What the task requires
Would you repeat the listing exactly, without any of its images?

────────────────────────────────────────

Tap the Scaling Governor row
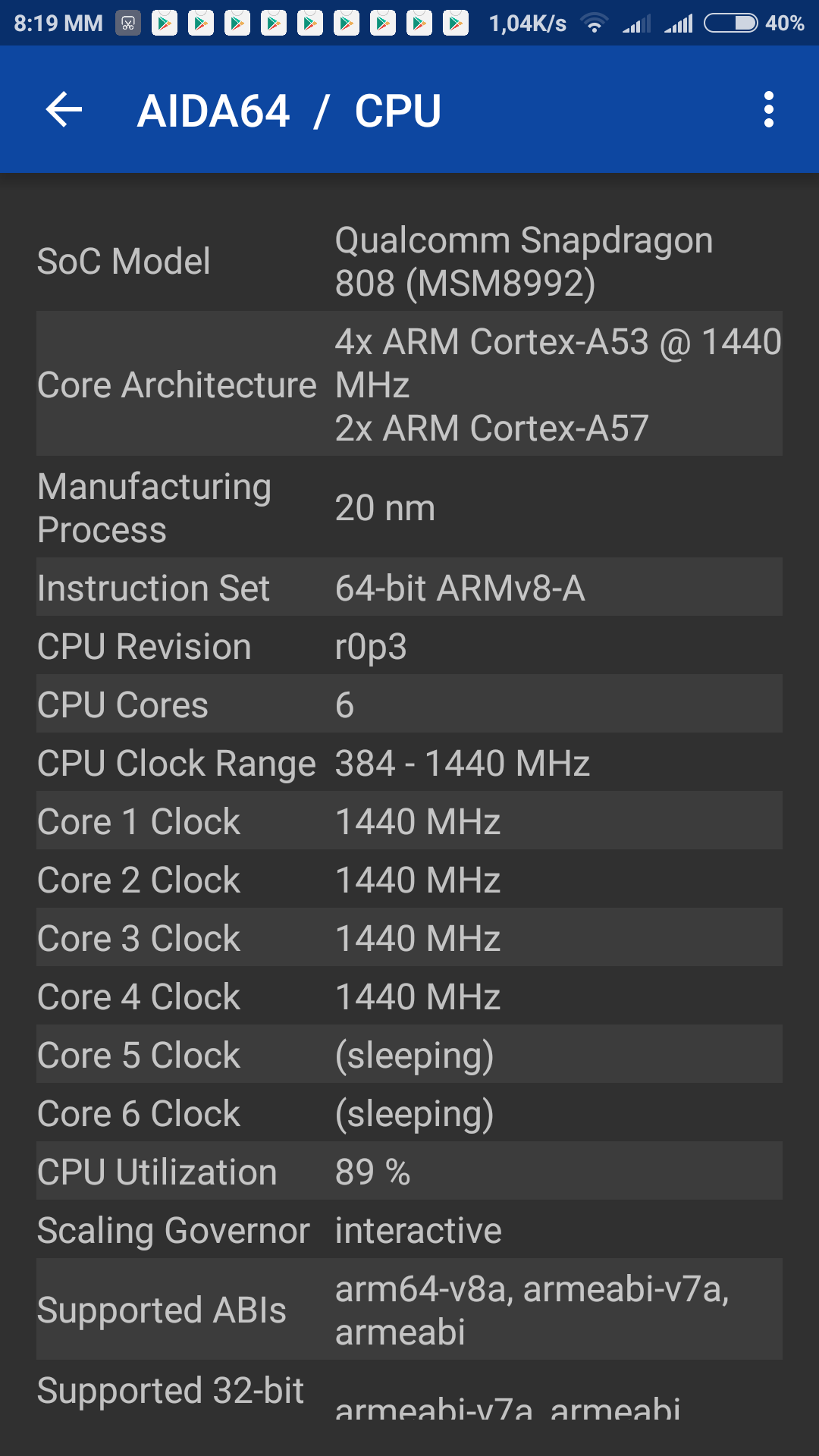pos(410,1230)
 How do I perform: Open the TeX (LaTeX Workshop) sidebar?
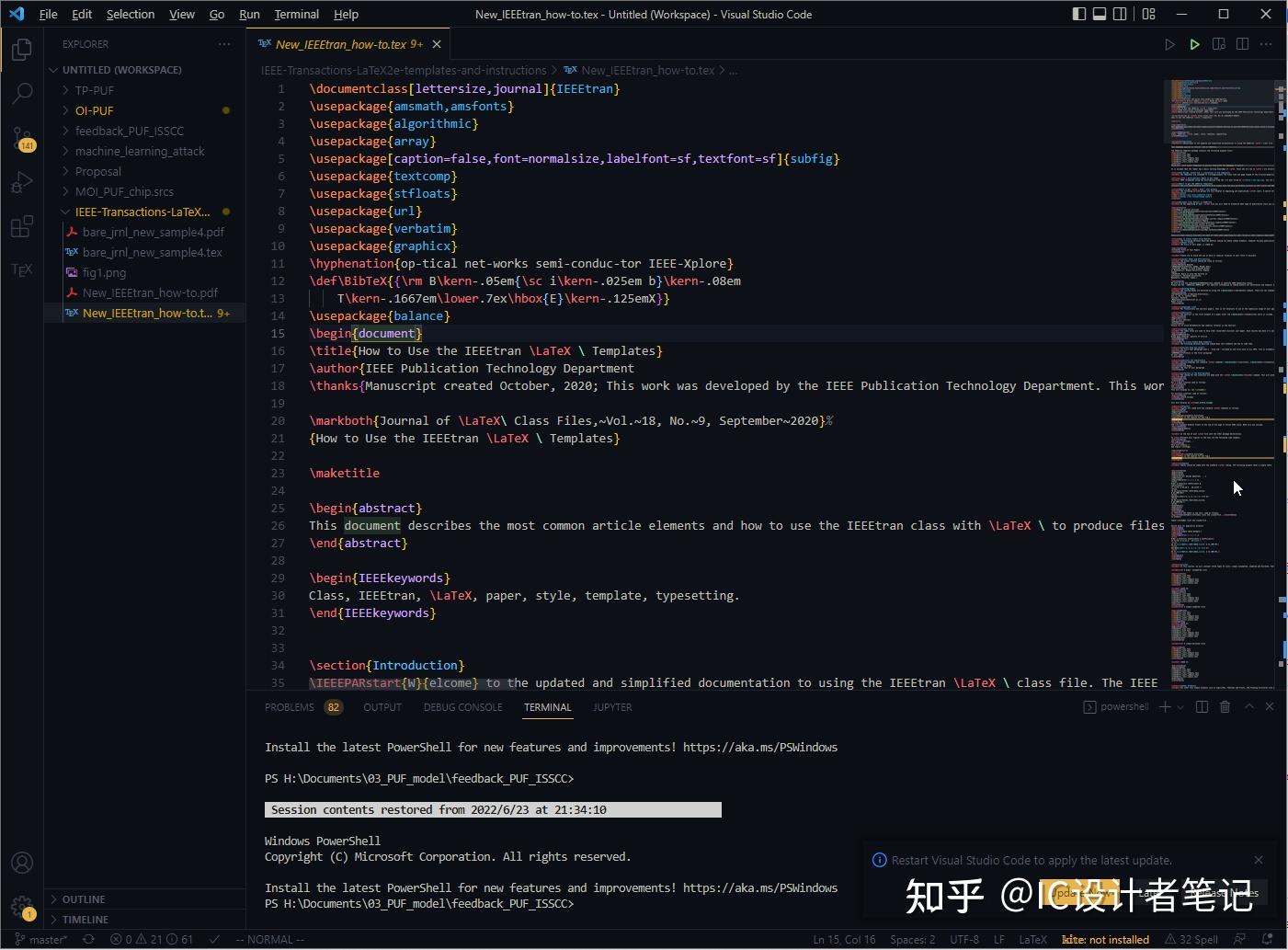click(x=22, y=269)
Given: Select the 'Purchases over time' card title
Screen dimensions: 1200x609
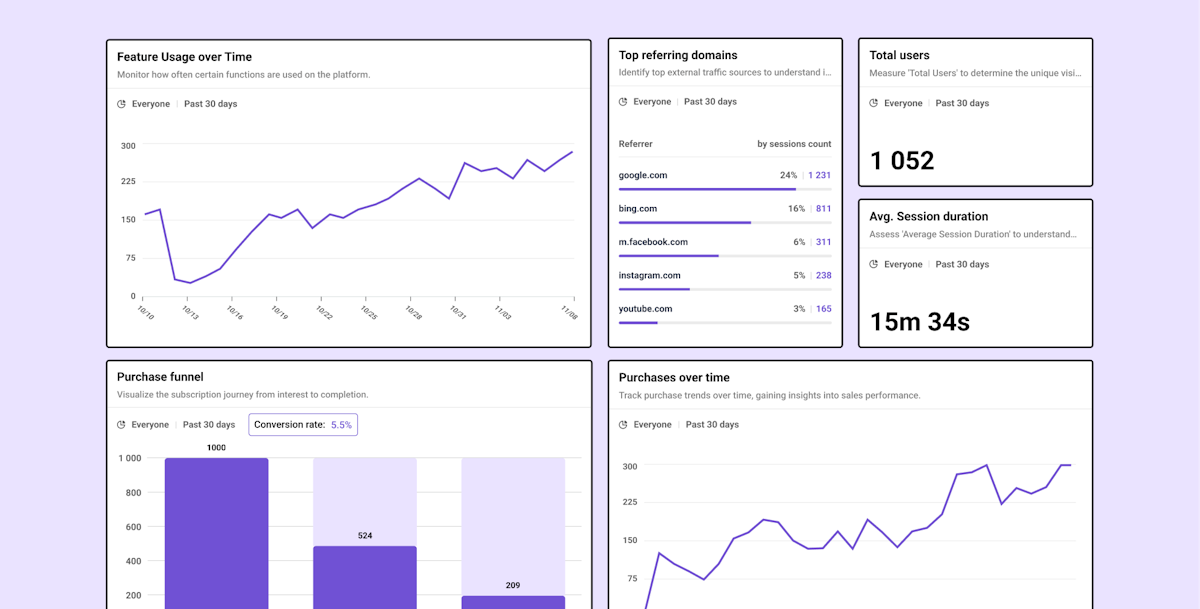Looking at the screenshot, I should pos(674,378).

────────────────────────────────────────

Output for this task
Tap the Scaling Governor row
pos(410,1230)
 How do I perform: Open the TeX (LaTeX Workshop) sidebar?
click(x=22, y=269)
Given: Select the 'Purchases over time' card title
Screen dimensions: 1200x609
Looking at the screenshot, I should pos(674,378).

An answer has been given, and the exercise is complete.